This article was written with Oliver Pursche, the Co-Portfolio Manager of the GMG Defensive Beta Fund. It was part of a series of articles developed under an agreement with thestreet.com to work with a variety of contributors and assist them in delivering actionable investment ideas each week.

Over the past few years, investors have flocked to master limited partnerships like mosquitos to fire, and in my view, they could get burned if they aren’t careful.

It’s easy to see the appeal: purveyors of MLPs will point to the high yield and tax advantages. The story, however, is far more complicated, and as is often the case, riskier than described.

In case you aren’t familiar with MLPs, essentially they are partnerships that are publicly traded. Investors in MLPs, like any other partnership, are considered unit holders.

Most MLPs, although not all, earn the majority of their income from energy-related companies — think oil or natural-gas pipelines and you’ve pretty much got it.

In fairness, I have never been a big fan of MLPs, or any other investment that returns my own principal and calls it income. After all, if it’s my money that is being sent to me, it’s hardly fair to call it income.

So far, while interest rates have continued to trend downward, and financing for these companies has remained cheap, the risks of the investment haven’t been outsized.

Caution Signs

With the likelihood of rising rates increasing, additional regulatory scrutiny and changing demand for use of energy — both in terms of quantity as well as type, the risks for these vehicles are mounting.

Let’s start with the most obvious (and annoying) — K1s.

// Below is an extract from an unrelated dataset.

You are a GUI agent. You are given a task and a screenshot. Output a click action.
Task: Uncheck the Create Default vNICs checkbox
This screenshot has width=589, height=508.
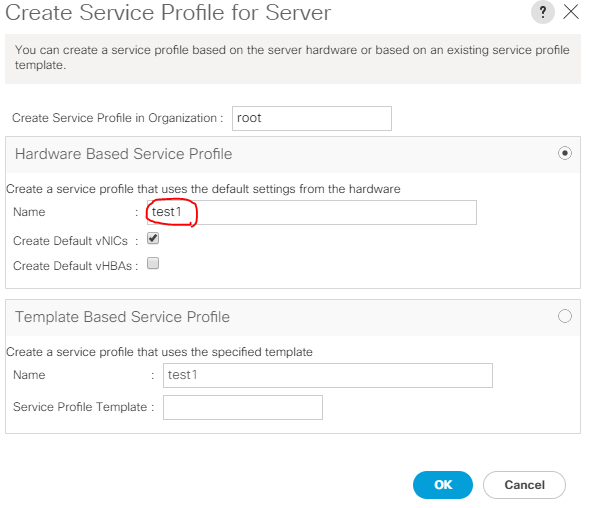[x=153, y=238]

If you invest in an MLP, you won’t receive a 1099, you will get a K1 which is likely to be taxed very differently and without the benefits of any potential offsetting deductions.

Second, a part — sometimes as much as half — of the distribution you receive is actually a return of your own principal — in other words, the actual yield is much lower than promoted.

Third, given the lower “real” yield that is produced, as interest rates rise, the attractiveness of the income potential of MLPs is likely to decline.

Lastly, and in my opinion most significantly, the world’s demand for energy is changing. While oil continues to be in high demand today, natural gas is becoming more available and is being used more prevalently. With this, and any other changes in energy demand that may come in the future, the reliability of the MLP has to be questioned.

As with any investments, MLPs have their merits, and could be suitable for a portion of your portfolio. But you better make sure you understand what you are buying and where the risks are.

Remember what countless successful investors such as Warren Buffett, Bill Gross, and Peter Lynch have said time and time again — If you don’t understand how an investment works or what it does, don’t invest in it. Words to live by, if you ask me.